**Task requirements**.
Omit all pictures. Quote the lines from the one with "Instruction: Click the bookmark ribbon icon" through the end of the listing below, exactly as they appear.

__________________________________________________

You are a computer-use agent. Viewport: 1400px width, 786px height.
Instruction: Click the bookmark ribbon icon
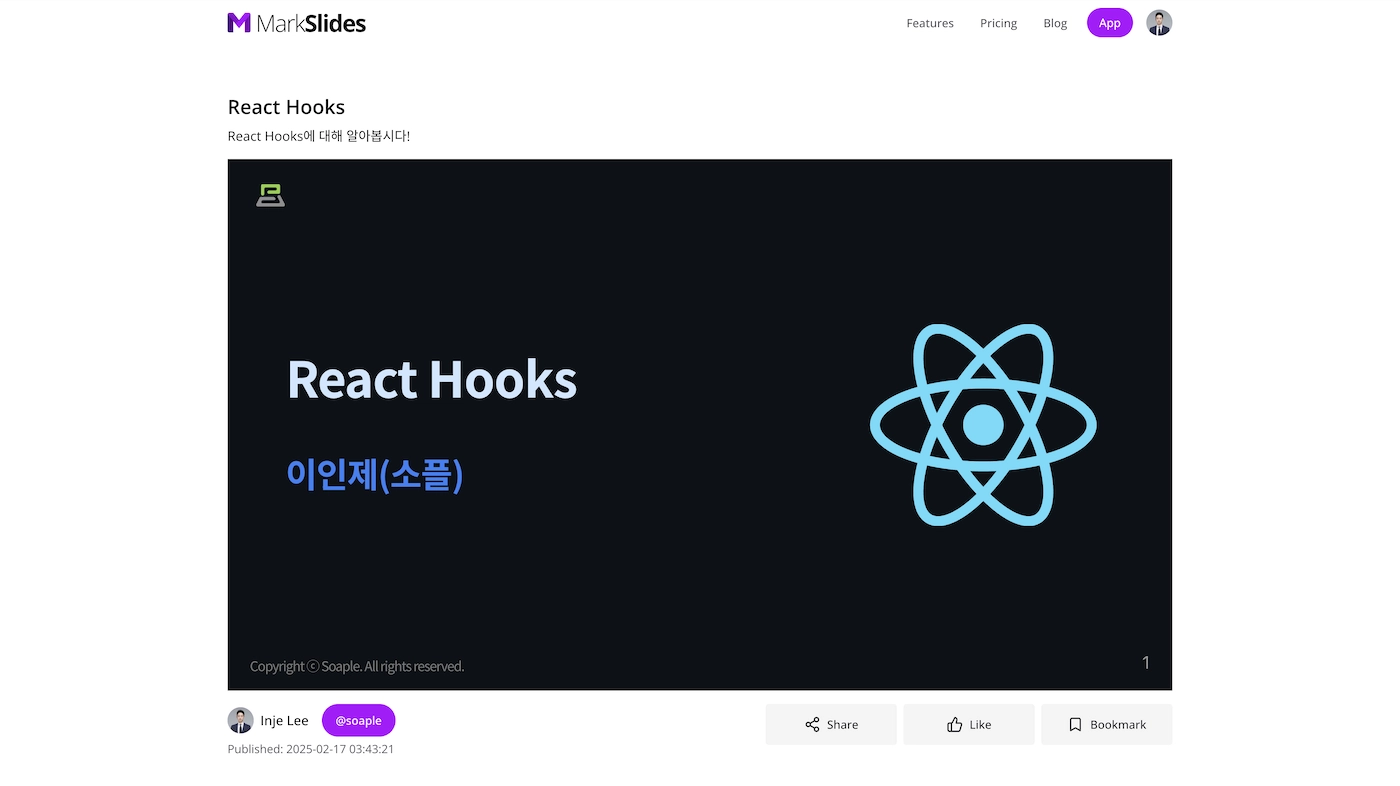[x=1075, y=724]
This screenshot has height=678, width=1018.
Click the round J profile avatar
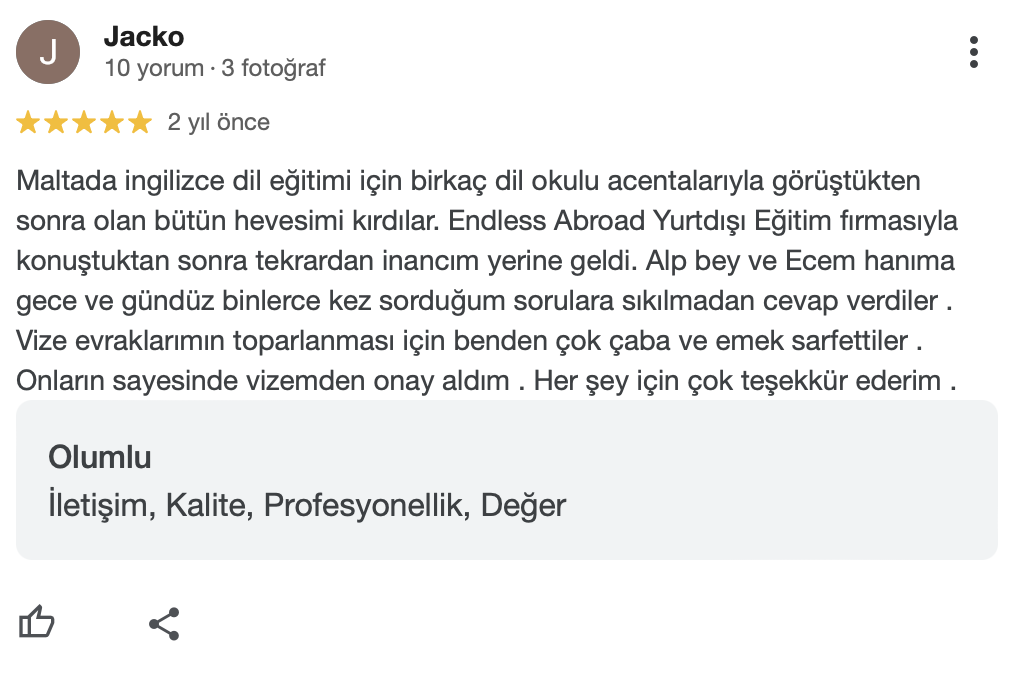click(x=48, y=52)
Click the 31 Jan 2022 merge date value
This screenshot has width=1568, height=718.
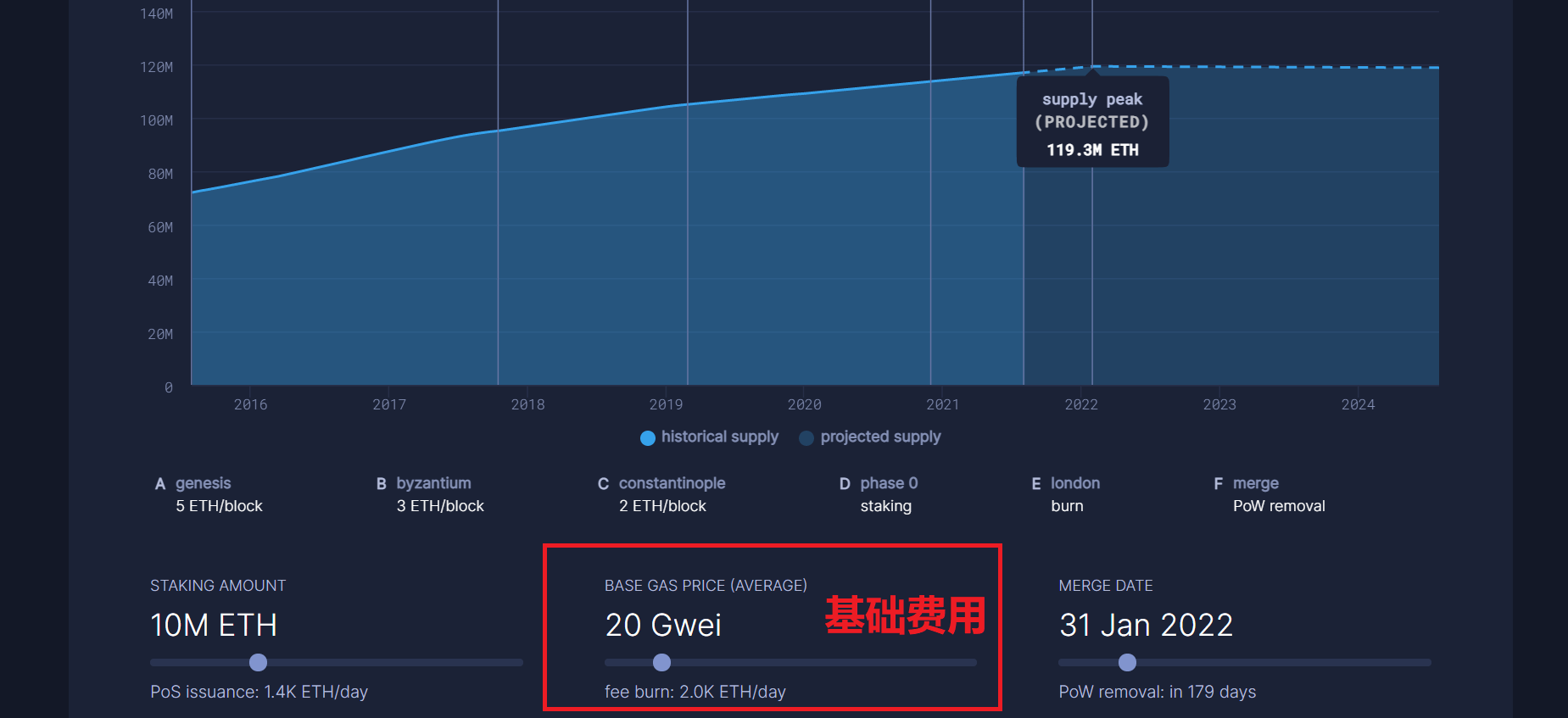point(1146,625)
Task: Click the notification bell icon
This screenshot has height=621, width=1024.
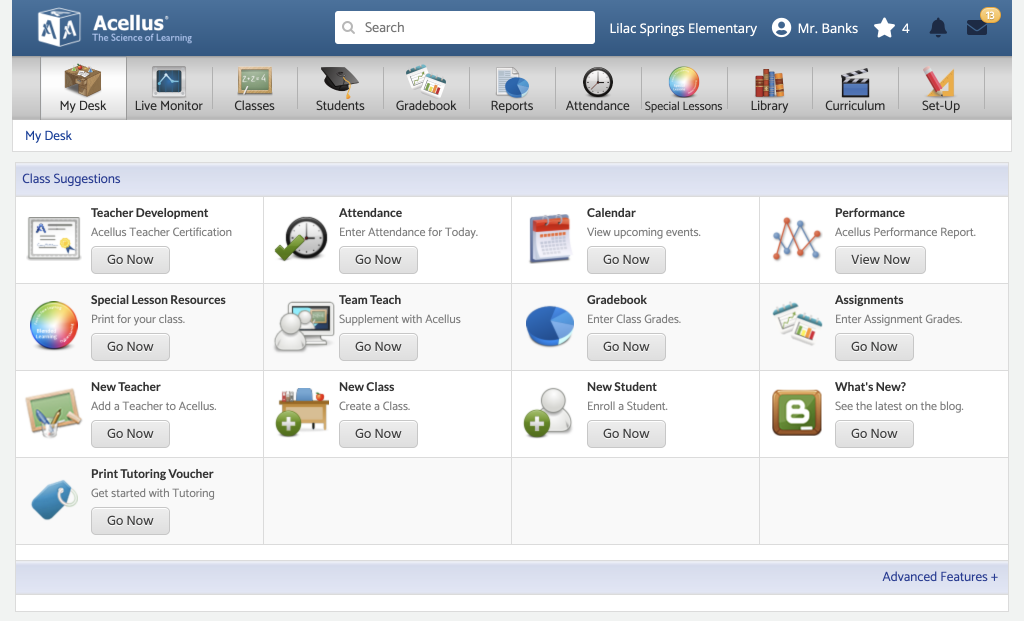Action: click(937, 27)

__________________________________________________

**Output for this exercise**.
Instruction: Click the bookmark ribbon icon
[x=1075, y=724]
This screenshot has height=678, width=1018.
Click the round J profile avatar
click(x=48, y=52)
Click the 31 Jan 2022 merge date value
This screenshot has width=1568, height=718.
point(1146,625)
Task: Click the notification bell icon
This screenshot has height=621, width=1024.
Action: click(937, 27)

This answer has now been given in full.